All in all, it's scary, but necessary, and I'm excited to get it over with.  I wasn't sure if it would be years before we'd be able to afford to pay for this complex surgery.... I'm so glad that we're doing it now so we can move on from this disaster.  The recovery is gonna be absolute hell and I'm sure I'll have a few BIG chapters to cover it all.

In the meantime, I'm still in PT...working really hard, getting stronger.  I run way more than I should, but come on.  They tell me I can run 2 miles, I'm gonna run 10.  I can't help it.  The pain is motivating.  I've been through that before.  Honestly, if you can get through an 8 hour skin graft surgery and recovery of 7 surgeries, you can run 10 miles.  My right leg doesn't help me much, but my left leg has trained itself to take the bulk of the work.

Leaving for the Nec Fasc celebration Cruise in 3 days... I cannot wait!!!

Friday, December 6, 2013

BIG #22- Caught Up.

It took me an entire year, but I finally did it....

I got caught up with my BIG.  It took a year to write it all down the way it needed to be written.  A year to learn what happened.... to remember it....to process it.... to capture it the way it needed to be captured.  And now that I've caught you up to where I am now, in the present, it's almost time for the story to continue.

(Required tasks)
(A) Answer these questions from the recovery blog passage:
(i) How many miles do they tell the writer they can run?
(ii) How many days away is the Nec Fasc celebration Cruise?
(iii) How long did it take the writer to get caught up with the BIG?
(B) Continue the recovery blog passage from its final sentence.

(Recorded data)
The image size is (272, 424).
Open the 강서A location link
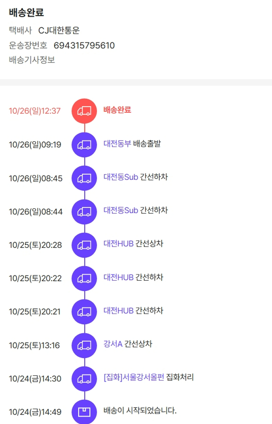[x=113, y=344]
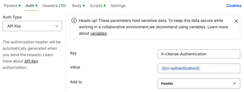
Task: Expand the Add to Header dropdown
Action: pyautogui.click(x=199, y=83)
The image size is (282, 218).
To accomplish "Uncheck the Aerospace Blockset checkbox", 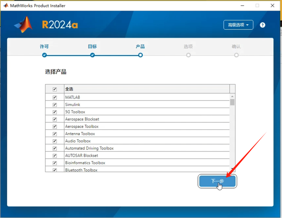I will 54,119.
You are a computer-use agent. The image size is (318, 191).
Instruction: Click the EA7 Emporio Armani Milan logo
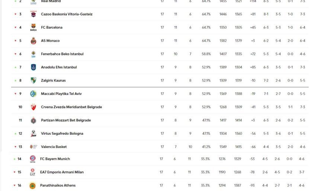33,172

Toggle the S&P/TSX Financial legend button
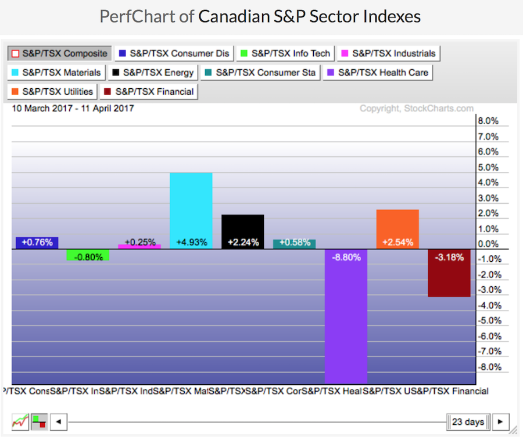click(x=149, y=92)
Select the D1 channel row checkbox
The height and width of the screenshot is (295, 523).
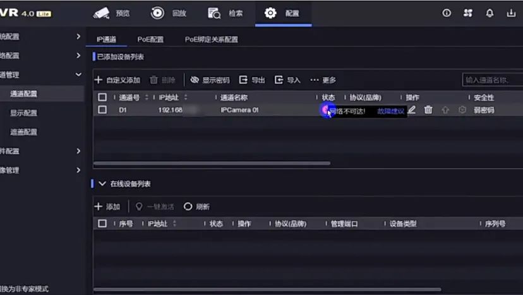coord(102,110)
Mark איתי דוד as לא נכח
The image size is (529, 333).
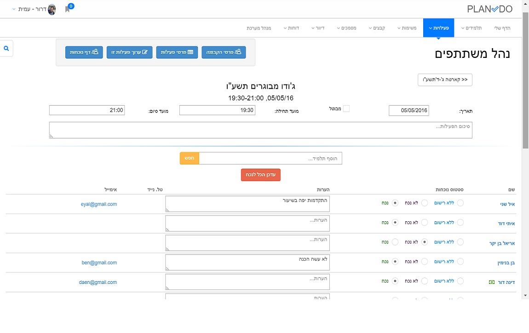click(425, 222)
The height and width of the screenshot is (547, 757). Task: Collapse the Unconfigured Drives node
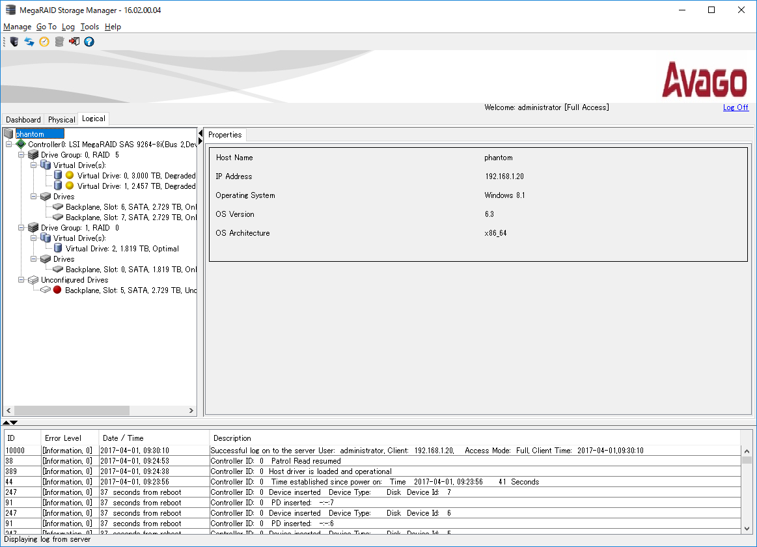(21, 280)
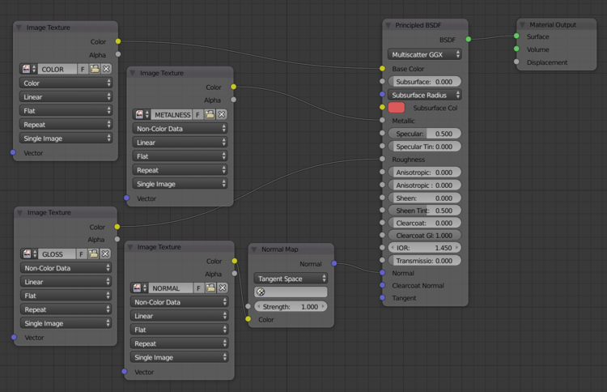
Task: Unlink the COLOR image datablock
Action: [x=105, y=70]
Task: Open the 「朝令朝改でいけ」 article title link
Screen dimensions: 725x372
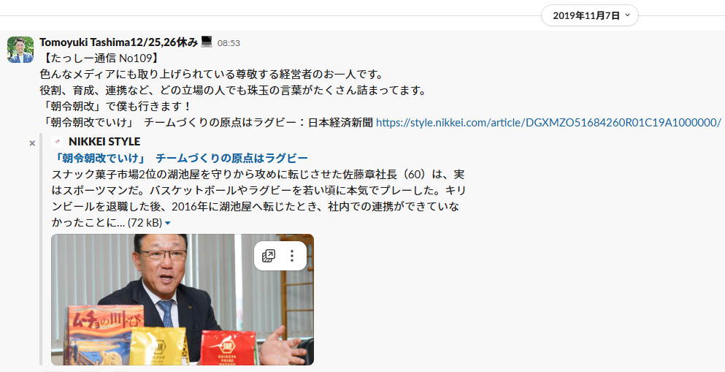Action: pos(180,159)
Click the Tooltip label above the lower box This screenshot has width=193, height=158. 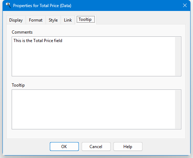(18, 85)
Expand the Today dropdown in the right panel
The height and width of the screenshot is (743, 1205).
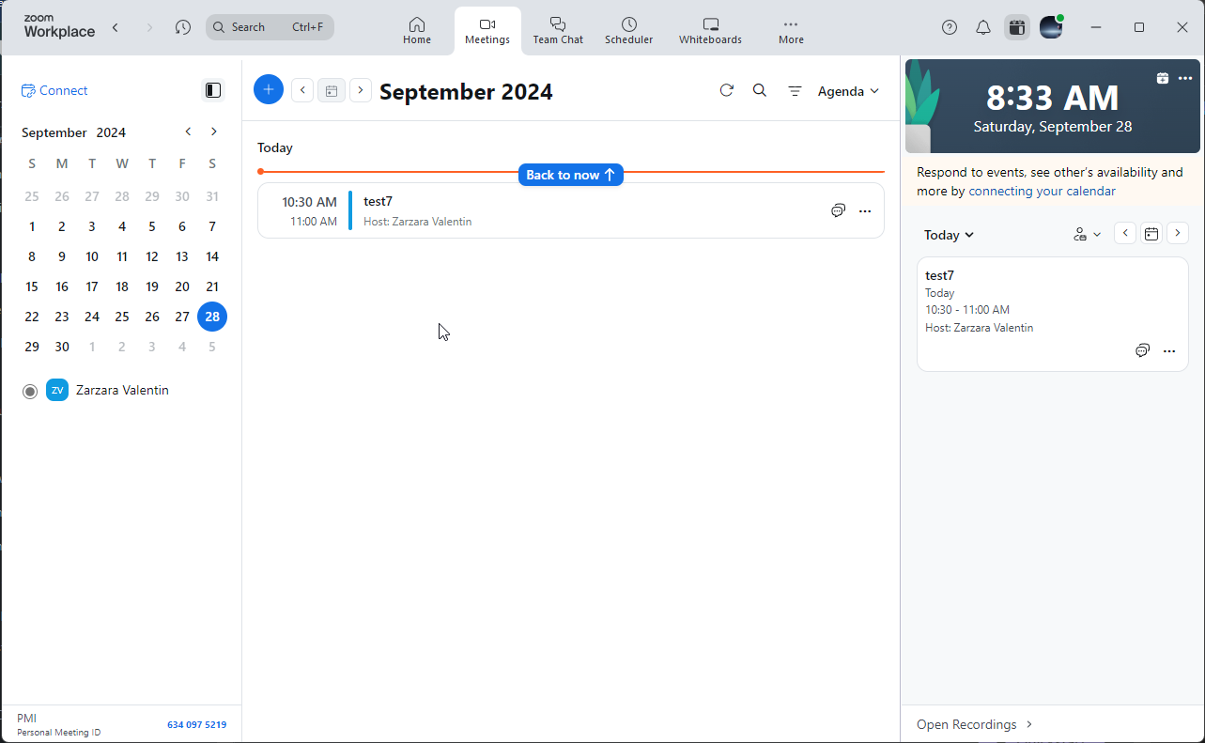tap(949, 235)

(Written answers)
(A)
(i) 2 miles
(ii) 3 days
(iii) An entire year

(B)
After the holidays, I'll be having my next round of surgeries.  The doctors haven't decided whether or not it will be one or two or three.... I'm hoping for one, but the recovery for one might be too much for me to handle, pain-wise and systems-wise.  I'm meeting with the reconstructive surgeon one more time to talk about what exactly these surgeries are going to entail and decide how we want to proceed with it.  With my anemia and extremely low platelets, they want to minimize the number of times I'll have to go under anesthesia, but they also don't want to do more than my body can handle.  Pray that we make the right decision about this.  I'm scared for the pain.... I remember exactly how the skin grafts and closing of the wounds felt during surgery #6.  It was pure hell on earth, and I know this one is going to be similar.  However, I lived through that and  I know I'll get through this too.  And at least with this surgery, I'm excited for the outcome--- reconstructing and fixing the scarring so that it doesn't look like a shark attacked me and ate half my body.  I will always wear scars-- lots of scars.... but this will improve things big-time.

It's what I need to be able to finally say I'M BETTER.  It will help me be able to move on and live again... to not scowl every time I look in the mirror.

There are other health issues related to nec fasc that are in the back of our minds and that may or may not be a problem in the future.  We're hoping and praying that necrotizing fasciitis won't rear it's ugly head in those areas of my health.  For right now, we're living in the moment, day by day, and fixing the wounds in the next step.

My leg is getting better daily.  I'm walking better, limp-running faster, and my endurance is improving.  I still have bad days-- today, for example, my knee was stiff and sore for no reason and didn't want to bend at all.... I ran on it and it made it even worse.  That's frustrating as hell.

I also need your prayers because of another issue I'm having with my bad leg.... I don't want to go into details until I know more and get an MRI, but please pray that it is nothing.

The next chapter of BIG will involve this next surgery.  Glad to have you prayer warriors on my side to  help pray for success with the scars and control of the pain.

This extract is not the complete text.